WHAT TO WORK ON:
**a)** In the forum thread on India's elite engineering colleges, which two exams replaced the AIEEE and the IIT-JEE when the central government merged them in 2013?
**b)** Extend the forum thread on India's elite engineering colleges with the next portion of its text, starting after its final sentence.
++++ SUPPLIED PASSAGE ++++
On the other hand, there's only so much one can do with observational data
doing these sort of causal analyses. I'd say its still an interesting outcome.

------
tbenst
It’s also possible that tests are simply a very poor way to assess
knowledge/aptitude. I certainly felt this way when taking the SAT/GRE in the
US at least.

------
Mortiffer
Am I the only one that finds their primary data plot at the top terrible?
Journalists should have a look at the Grammar OF Graphics .

------
jonplackett
Who you know, not what you know...

------
nym3r0s
Disclaimer: I graduated in CS from one of these "elite" colleges. I also took
the JEE in 2013 when it underwent significant changes.

Back in 2011, the government decided to revamp the educational grading system
by introducing "Continuous and Comprehensive Evaluation" (CCE) for class X. We
were the first batch to go through it and every assignment/internal exam had
some weightage in your final grade. Fast forward to 2013, there was a repeated
attempt to bring similar change to this system. The central government merged
the AIEEE and the IIT-JEE into two sets of exams - the JEE Mains and the JEE
advanced. They also introduced weightage to your XII grade marks in the final
rankings - meaning you had to do well in your boards in addition to the one-
day exam.

Admittedly, this was less radical than year-round performance, but it was
still significant enough to tell everyone - "Hey, you need to perform all
across our evaluations, not just in one exam". This meant that you could have
gone through all the folks who took the CBSE XII exams in my class - and they
would have been in the top 5% (maybe even top 1%).

Having said that, at the end of the day - apart from signalling, the main
reasons to get into the IIT/NITs were infrastructure, the environment and the
network. The infrastructure was way better than a smaller, private university
and your entire class is filled with the top people from your batch.

Even if we conceded that the curriculum and the faculty were not at par with
the top universities in the world, the talent surely is. The extra-curriculars
and the competition within ensured that you constantly honed your skills to
remain relevant - we took MIT OCW courses, participated in global hackathons
etc.
++++ PROVIDED DATA ++++
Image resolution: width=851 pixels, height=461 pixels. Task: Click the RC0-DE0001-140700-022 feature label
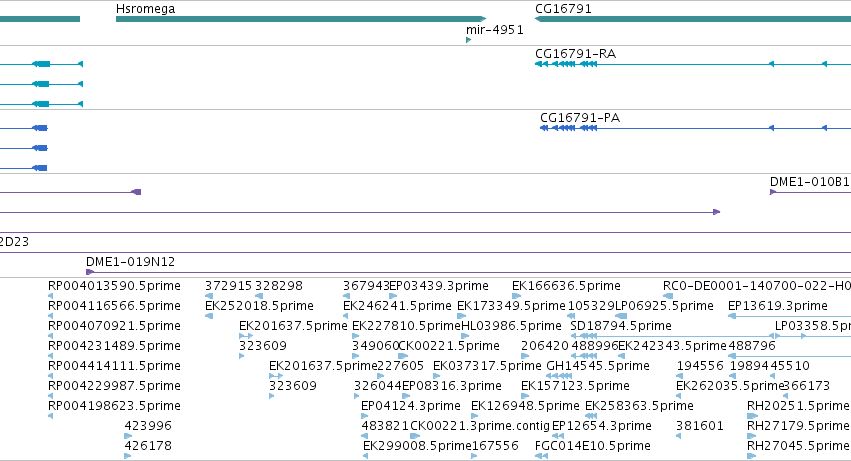pos(757,286)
++++
EXERCISE RESPONSES:
**a)** The JEE Mains and the JEE Advanced.

**b)**
TL;DR - High-school test scores were relevant when it mattered in college
entrance exams. The moment the weightage was lost, the relevancy was lost.

------
ssivark
There are no standardized “exit exams” for Indian universities, unless one is
talking about those colleges affiliated to a specific university system (but
those are not referred to as “elite” institutions in common parlance; just
terminology, I’m not making value judgements). Many states in India have a
10+2 education system where the “+2” (last two years of high school) are
referred to as “junior college”. And admission to “elite” institutions is
through specialty purpose entrance exams which are typically considered to be
_much harder_ than high school / junior college exit exams. Evaluation in the
latter can also be a crapshoot, so scored in the high school / junior college
exit exams might not have a very strong correlation with scores in the
university entrance exams.

I don’t understand what’s actually being analyzed or commented on (both the
Economist article and the source journal article are paywalled for me)

------
j45
Like most things, it’s not what your education makes of you, but what you make
of your education, specifically your ongoing self-education.

------
muktabh
I dont disagree with the premise that credential based tertiary education
credits for jobs are pointless and a genius can come out of any university.
You can do well despite of where you studied. There are people who succeed in
life due to no talent and just connections.

However, this analysis is just based on outright flawed data. The author has
no idea about how education system works in India, or deliberately chose to
ignore it because this is what could be done on the data they had accumulated.
And I am not talking about the disclaimer about data sample being small, the
entire model is wrong for majority of Indian students.

Couple of things I want to comment on when you look at the article and the
original paper :

1\. The study treats few public institutions as "elite" and private
institution as for non-elite people. That is wrong. There are private
institutions which are elite too. My alma-mater is one of the elite ones and
it was not a public university. This is the least problematic error in
analysis.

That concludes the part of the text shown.